Consegna: Ricopia senza alcuna modifica il tratto della scheda dello spettacolo riportata qui sotto, da "Adattamento e Regia" fino a "corti: i buffoni.".

++++ Brano da leggere

Un Re da due £ear
Ovvero i Buffoni di corte raccontano

Di Primo Teatro e Teatro dei Leggeri
in collaborazione con il Gruppo Teatrale Amici Nostri

Adattamento e Regia Dino Parrotta

In scena gli “Amici Nostri”:
Conte di Gloucester Gianluca Mezzapesa
Edmund Piergianni Gemmati
Edgar Gregorio Saracino
Regan Adriana Coletta
Buffone di corte Daniela Sportelli
Cordelia Rosita Giotta

TRAMA

Tratto da  “King Lear” di W. Shakespeare, adattato e diretto da Dino Parrotta, “Un Re da due £ear – ovvero i Buffoni di corte raccontano” porta in scena la contemporaneità delle opere del noto drammaturgo, attraverso lo sguardo di coloro che vivono ai margini delle corti: i buffoni.
Nella vicenda si intrecciano temi quali la falsità, l’ingratitudine, l’ambizione, l’avidità di denaro dell’essere umano, capace persino di annientare un proprio fratello o persino il proprio genitore per raggiungere l’obbiettivo della ricchezza e del potere.
L’adattamento teatrale rispecchia a pieno la trama originale e ne conserva il linguaggio, pur facendo della figura dei buffoni, di ispirazione medievale, gli attori che portano in scena e commentano le vicissitudini della vita e della morte di Re Lear.

Re Lear decide di abdicare e dividere il suo regno  fra le tre figlie Goneril, Regan e Cordelia. Il Re propone una gara: ogni figlia riceverà dei territori in proporzione all’amore che saprà dimostrare verso il padre  con le sue parole. Cordelia (la prediletta) si rifiuta di gareggiare con l’adulazione delle sorelle maggiori. Lear non comprendendo la sincerità di Cordelia divide la quota del regno fra Goneril e Regan, e mette al bando Cordelia. Poco dopo aver abdicato, Lear scopre che i sentimenti di Goneril e Regan  verso di lui erano falsi e il loro obbiettivo era quello di impadronirsi del regno. Entrambe ripudieranno il padre abbandonandolo nella foresta in una notte di tempesta.Re Lear impazzisce dal dolore e il suo unico compagno resterà il suo buffone di corte. La trama secondaria coinvolge il conte di Gloucester e i suoi due figli, Edgar e Edmund. Edmund inventa racconti calunniosi sul fratellastro legittimo per ricevere l’eredità del padre. Al termine le due storie si incrociano in pieno stile Shakespeariano.

++++++++
++++ Dati archiviati

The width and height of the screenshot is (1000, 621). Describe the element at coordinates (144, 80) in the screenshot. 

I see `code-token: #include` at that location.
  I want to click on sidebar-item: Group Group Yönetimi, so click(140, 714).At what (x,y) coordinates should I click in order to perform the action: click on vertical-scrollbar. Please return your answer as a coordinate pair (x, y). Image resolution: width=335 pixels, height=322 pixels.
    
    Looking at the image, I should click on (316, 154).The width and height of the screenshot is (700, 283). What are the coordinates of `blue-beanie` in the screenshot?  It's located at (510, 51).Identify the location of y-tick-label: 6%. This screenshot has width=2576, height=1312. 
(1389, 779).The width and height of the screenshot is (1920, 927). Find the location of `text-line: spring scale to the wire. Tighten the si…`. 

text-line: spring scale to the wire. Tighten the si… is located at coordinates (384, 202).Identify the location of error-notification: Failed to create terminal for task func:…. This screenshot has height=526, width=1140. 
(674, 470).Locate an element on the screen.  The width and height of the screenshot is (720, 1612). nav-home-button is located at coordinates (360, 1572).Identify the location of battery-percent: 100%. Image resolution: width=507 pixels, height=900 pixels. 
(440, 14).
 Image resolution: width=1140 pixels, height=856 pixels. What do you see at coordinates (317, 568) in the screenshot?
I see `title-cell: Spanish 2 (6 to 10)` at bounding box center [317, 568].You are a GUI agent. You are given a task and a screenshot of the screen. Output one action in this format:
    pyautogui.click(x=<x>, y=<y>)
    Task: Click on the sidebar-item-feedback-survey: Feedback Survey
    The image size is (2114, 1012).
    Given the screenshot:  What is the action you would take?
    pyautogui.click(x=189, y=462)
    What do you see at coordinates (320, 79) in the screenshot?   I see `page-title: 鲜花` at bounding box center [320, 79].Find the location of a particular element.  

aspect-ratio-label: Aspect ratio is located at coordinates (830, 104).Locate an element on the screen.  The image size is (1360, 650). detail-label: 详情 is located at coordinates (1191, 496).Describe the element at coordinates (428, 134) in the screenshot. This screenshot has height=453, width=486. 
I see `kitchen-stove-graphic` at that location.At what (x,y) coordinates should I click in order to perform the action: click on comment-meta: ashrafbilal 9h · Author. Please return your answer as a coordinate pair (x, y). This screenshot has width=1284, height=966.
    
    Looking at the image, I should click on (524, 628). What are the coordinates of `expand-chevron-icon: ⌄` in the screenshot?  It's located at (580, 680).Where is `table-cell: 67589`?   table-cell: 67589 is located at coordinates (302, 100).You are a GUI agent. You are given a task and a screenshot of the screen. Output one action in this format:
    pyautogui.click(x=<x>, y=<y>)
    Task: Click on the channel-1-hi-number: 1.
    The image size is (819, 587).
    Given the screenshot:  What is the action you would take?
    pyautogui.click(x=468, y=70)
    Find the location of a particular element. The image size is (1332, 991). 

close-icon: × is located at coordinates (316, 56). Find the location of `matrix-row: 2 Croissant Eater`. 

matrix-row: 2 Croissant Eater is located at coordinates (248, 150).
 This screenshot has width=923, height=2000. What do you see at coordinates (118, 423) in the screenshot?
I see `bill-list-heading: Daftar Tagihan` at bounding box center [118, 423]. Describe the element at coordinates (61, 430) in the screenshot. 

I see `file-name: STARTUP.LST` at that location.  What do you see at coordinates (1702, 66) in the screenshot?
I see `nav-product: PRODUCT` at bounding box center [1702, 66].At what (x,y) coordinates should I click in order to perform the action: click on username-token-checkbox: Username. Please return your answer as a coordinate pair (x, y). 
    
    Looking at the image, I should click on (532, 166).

++++++++

Risposta:
Adattamento e Regia Dino Parrotta

In scena gli “Amici Nostri”:
Conte di Gloucester Gianluca Mezzapesa
Edmund Piergianni Gemmati
Edgar Gregorio Saracino
Regan Adriana Coletta
Buffone di corte Daniela Sportelli
Cordelia Rosita Giotta

TRAMA

Tratto da  “King Lear” di W. Shakespeare, adattato e diretto da Dino Parrotta, “Un Re da due £ear – ovvero i Buffoni di corte raccontano” porta in scena la contemporaneità delle opere del noto drammaturgo, attraverso lo sguardo di coloro che vivono ai margini delle corti: i buffoni.